Looking for a true bird’s-eye view of some of this country’s greatest landscapes? If so, you might want to consider living in a treehouse. But the treehouses that are sweeping the design and architectural community today are a far cry from the ramshackle structures of our childhoods. Some of the nation’s top builders are creating wondrous edifices of design that not only incorporate innovations in building and construction, they manage to intersect modern art and architecture with the allure of tiny living.
In her new book, The Anatomy of Treehouses: Stylish Hideaways and Retreats, author Jane Field-Lewis takes you on a tour of amazing treehouses with a peek inside these curious structures and how one lives in them.
“Treehouses give us the luxury of our own unique vantage point but safely cocoon us, too,” she writes. “High up in our treehouse world, we can experience the feeling that we are not always earthbound. The inference is that the connection is fragile and we can pull up the ladder any time we so desire—and chameleon like, camouflage or, indeed, physically isolate ourselves from a chaotic world below.” Curious? We were too. So what’s it like to live in a treehouse—or admittedly for most of these—escape to them periodically on vacation when it’s time to get away from the world? Here are the most surprising things we learned:
Treehouses Are Not Always in Trees
There are lots of things that to Field-Lewis qualify a structure as a treehouse—not least of which is that it doesn’t necessarily need to be perched up in a tree. And those environmentally conscious among us may not even want it to. “The possession of an actual tree and leafy canopy is not a prerequisite for a treehouse—free-standing structures on stilts can also perfectly assimilate its qualities,” Field-Lewis says.

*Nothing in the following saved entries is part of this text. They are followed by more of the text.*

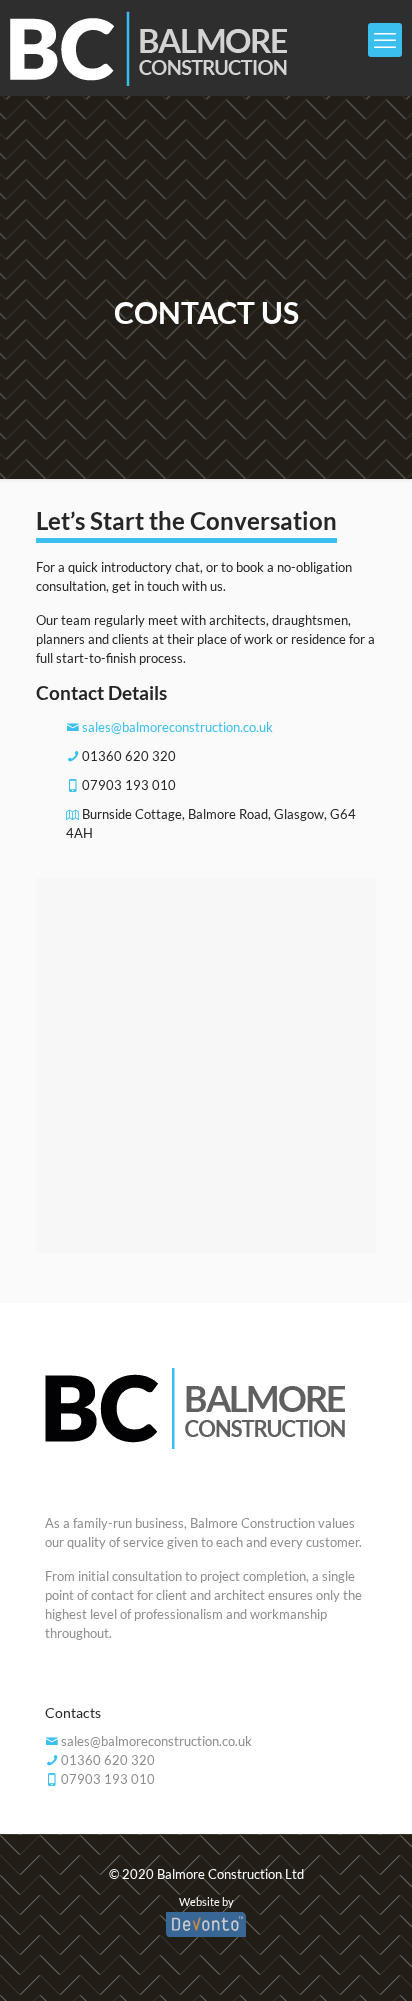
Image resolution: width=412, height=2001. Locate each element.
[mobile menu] (385, 40)
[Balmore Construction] (186, 47)
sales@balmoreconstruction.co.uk (177, 727)
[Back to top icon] (364, 1955)
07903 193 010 (129, 785)
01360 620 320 (129, 756)
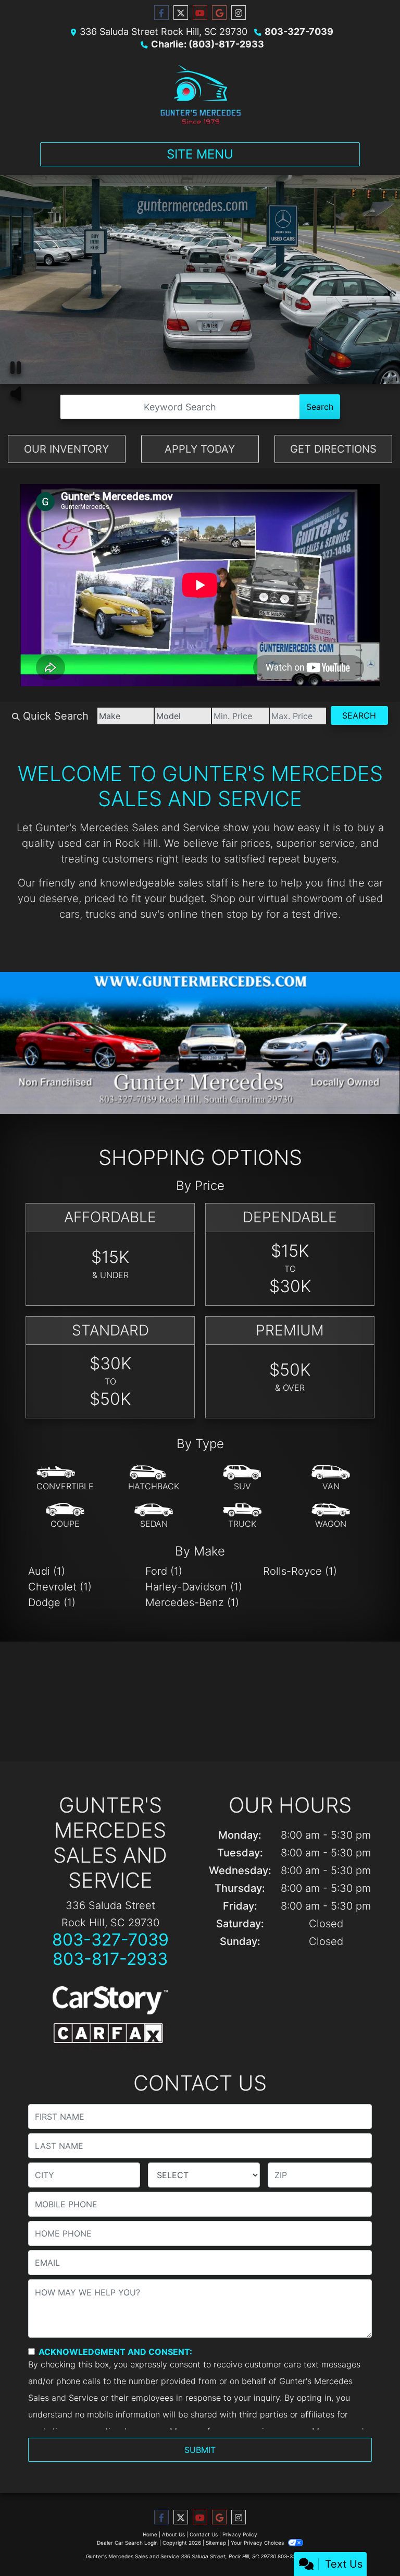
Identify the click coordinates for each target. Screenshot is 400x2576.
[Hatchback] (153, 1478)
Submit (200, 2450)
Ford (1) (163, 1571)
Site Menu (200, 154)
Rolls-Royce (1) (300, 1571)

This means that even in the most urban of areas, a small unique dwelling designed to be a respite from the surrounding environment, some that are designed to disappear into the plot of land it’s carved out for itself, can be considered a tree house. Especially if it’s drawn inspiration from the concept of traditional treehouses of our youth—meant to inspire a sense of cozy secrecy and creative inhabitation.
They Push the Boundaries of Engineering
As structures go, many of the treehouses Field-Lewis profiles are quite striking and anything but camouflaged in their settings. Lots of these innovations are born out of specifically not wanting to harm trees in their making. “In many ways, structural engineering solutions have provided satisfying environmental answers that respect the tree without necessarily welding ourselves to it and expecting it to take the strain.
You Can Fit a Surprising Amount of Amenities in a Treehouse
There are tree houses with wood-burning stoves, some with four-poster beds, some with elevated walkways obscured by the canopy of trees above. In one particularly modernist example in upstate New York, architect Anthony Gibbon has managed to include a full kitchen with concrete countertops and stairs leading to a second-story loft bedroom.
The book is a trove of imaginative and insightful dwellings, many of which you just have to see to believe. And if the idea of crafting a wildly creative and pioneering piece of design in a tiny corner of the woods ignites your imagination—you might just be compelled to join the movement.